A pesar de su reticencia inicial a publicar libros con sus bocetos, Spiegelman ha rescatado tres: Be, de 1979 y con notas que el artista efectuó mientras elaboraba Maus; A, de 2007; y Nose, al que bautiza como su cuaderno de bocetos favorito y de 1983.
"A menudo he hecho mis mejores dibujos en hojas de papel sueltas, algo a medio camino entre los garabatos inconscientes y los dibujos conciezudos", cuenta Spiegelman en un cuadernillo adicional que incluye la traducción de las notas de cada uno de estos cuadernos secretos.
Placer estético
Enfrentarse al papel en blanco
Spiegelman explica cómo se enfrenta al papel en blanco y su relación ambivalente con los cuadernos de bocetos: "si un cuaderno logra sobrevivir cierto tiempo a pesar de mis angustias, siento una mezcla de bochorno por su tosquedad y un tímido orgullo por mi fogonazo de disciplina", asegura, tras definirse como "demasiado neurótico" para dibujar regularmente en un cuaderno. Be a nose es un ejemplo más de que Spiegelman es un creador ingenioso, admirador de "el arte por el arte", que se descubre a sí mismo con cada trazo y que, confiesa, acostumbra a "arrastrar las líneas, a insistir en que se conviertan, por ejemplo, en una nariz".
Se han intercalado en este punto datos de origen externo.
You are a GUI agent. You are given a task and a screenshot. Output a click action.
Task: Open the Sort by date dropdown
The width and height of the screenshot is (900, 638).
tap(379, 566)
De ahí el título de esta obra inédita, inspirado en una escena de la película de terror Un cubo de sangre, según cuenta el dibujante, en la que un personaje golpea un bloque de arcilla instándole a convertirse en una nariz. "Es la evocación más fiel que he visto jamás de mi propio proceso creativo", afirma Spiegelman. A través de las páginas de estos cuadernos los seguidores de Spiegelman y los amantes del dibujo podrán sentir un tremendo placer estético al dejarse sorprender, si aún es posible, por uno de los padres de la novela gráfica moderna.